Sheila hated to walk down the produce aisle on Sunday afternoons, swathes of blackened vegetable leaves crushed into the tiles over which she walked. The rubber heels of her tan Ferragamo pumps slid left and right. The smell of old refrigeration and rotten produce zinged her tongue and caused her stomach to tighten against imagined alien invaders. Sheila’s fear of germs prompted her to don latex gloves before she dared to touch any loose vegetable. What if some germ vector touched it or, worse yet, licked it? Sheila did not want to take any chances. She hurried her hips out of the aisle and into the dairy aisle.

Cleaning fluids shoved themselves down her throat, and Sheila reflexively covered her mouth. The squeaking of heavy-laden pallets going slowly and followed by rail-thin teenage grocery boys catches her attention the way that fingernails on a chalkboard do. On edge, Sheila whirls around, tightly grips the metal bar of her grocery basket, and begins to scurry away, only to be cut off by a little old lady whose cart is full of hairnets and cans of dog food labeled ‘Cesar’. The steely grit of determination hardens her mouth and tastes like cola as it floods the aluminum from her amalgam fillings into her mouth.

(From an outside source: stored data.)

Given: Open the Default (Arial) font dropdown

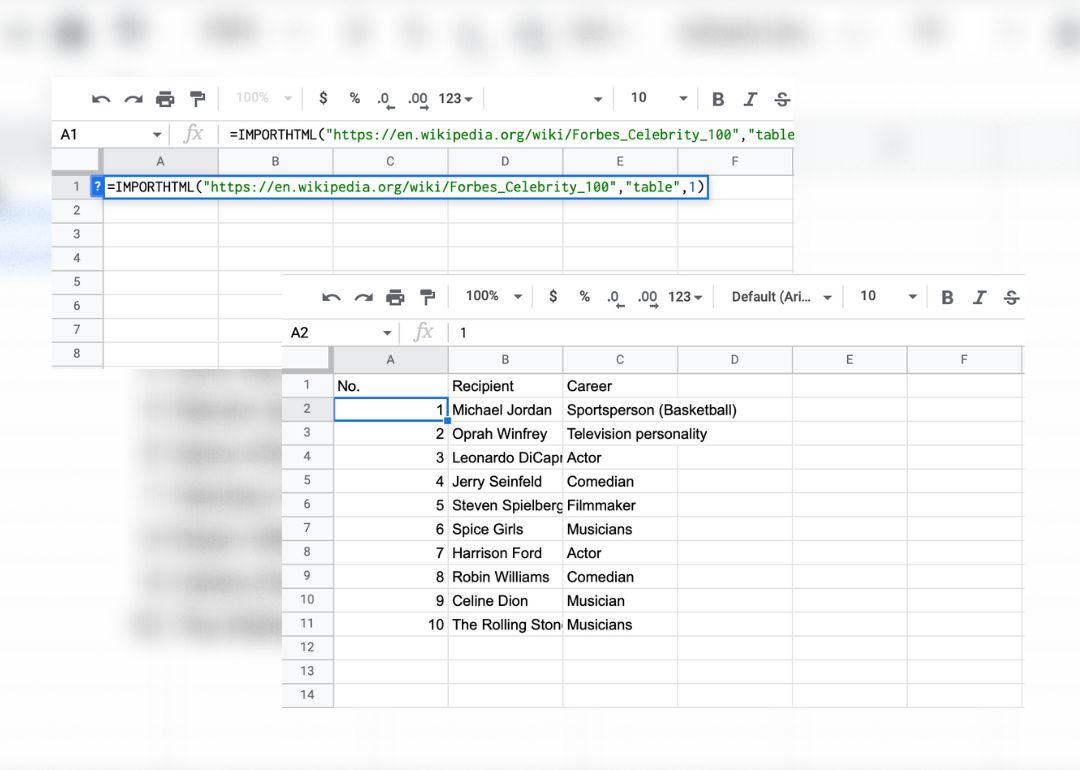Looking at the screenshot, I should (781, 297).
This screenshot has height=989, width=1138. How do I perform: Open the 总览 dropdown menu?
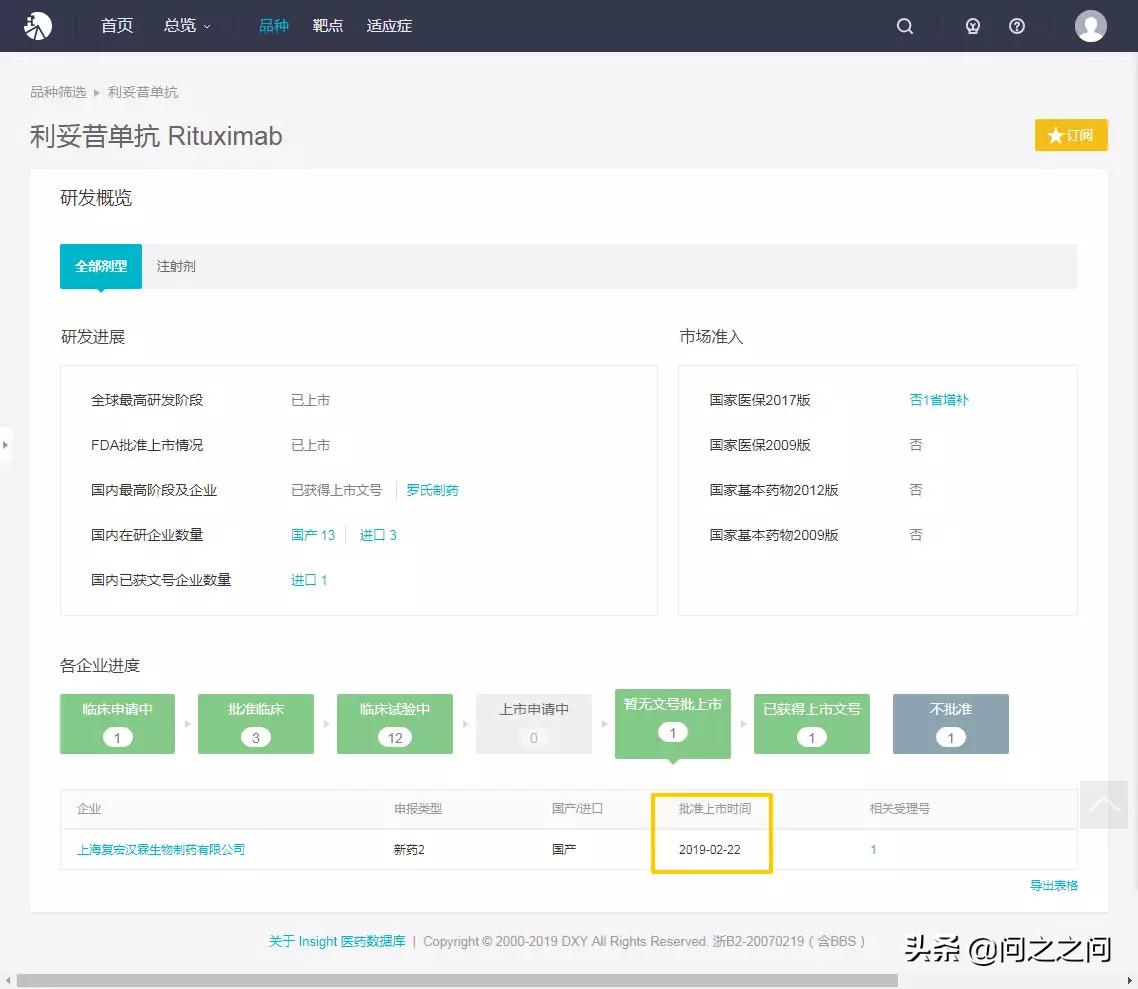point(187,26)
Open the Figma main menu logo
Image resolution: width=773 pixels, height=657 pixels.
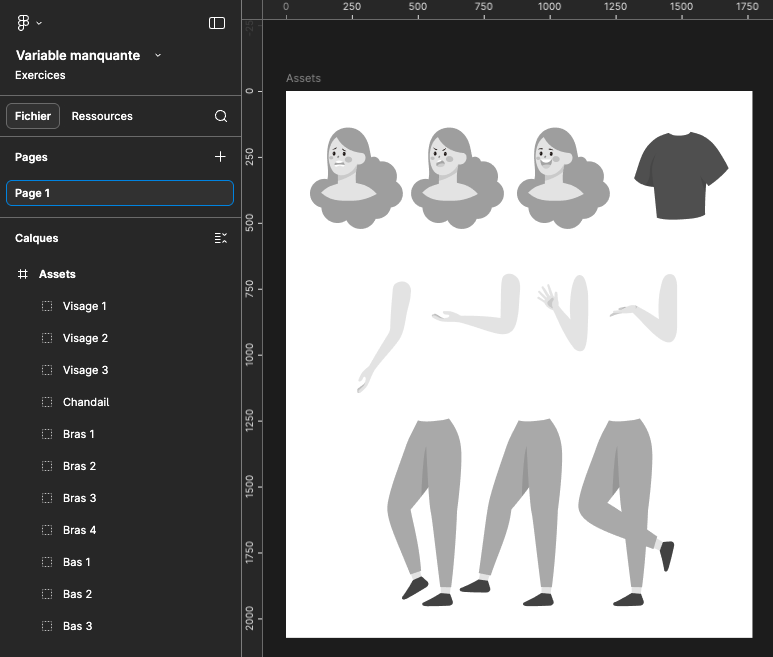click(24, 23)
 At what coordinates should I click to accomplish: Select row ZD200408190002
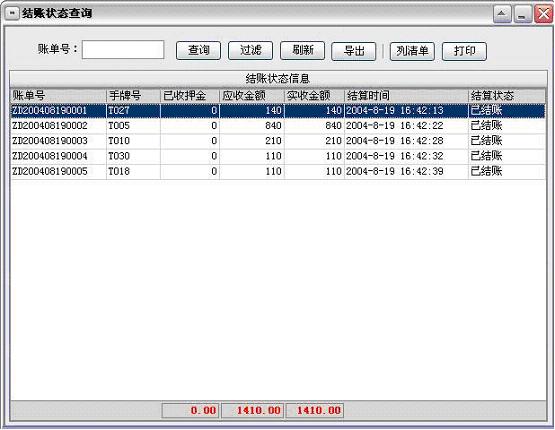pyautogui.click(x=278, y=126)
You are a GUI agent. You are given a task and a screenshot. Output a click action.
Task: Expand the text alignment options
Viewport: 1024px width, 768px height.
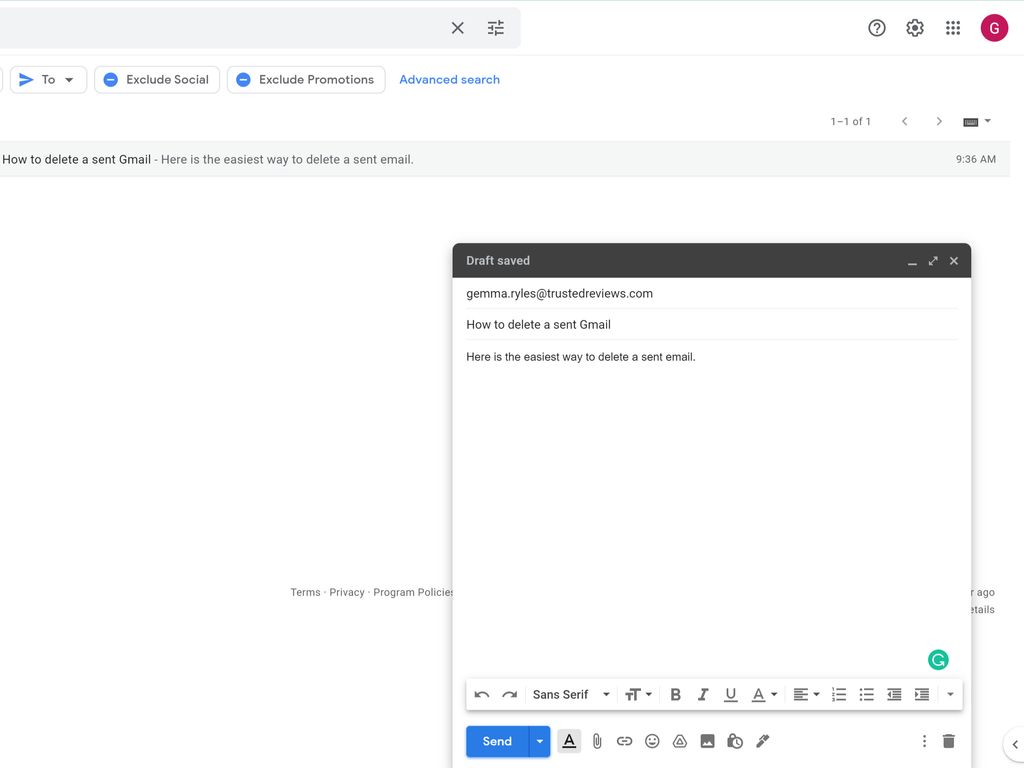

What is her final straw? The approaching wail of an untamed child that like an ambulance siren draws closer. Like a deer that abruptly wakes up to bright lights, Sheila swirls around on her heel, dodges the oblivious old lady, dances down the produce aisle with the help of her slimy friends, and makes a beeline for the express self-checkout lane. Whew! That was a close one, she thinks, as she holds up her kumquat in front of the infrared web that strains to read the kumquat’s bar code.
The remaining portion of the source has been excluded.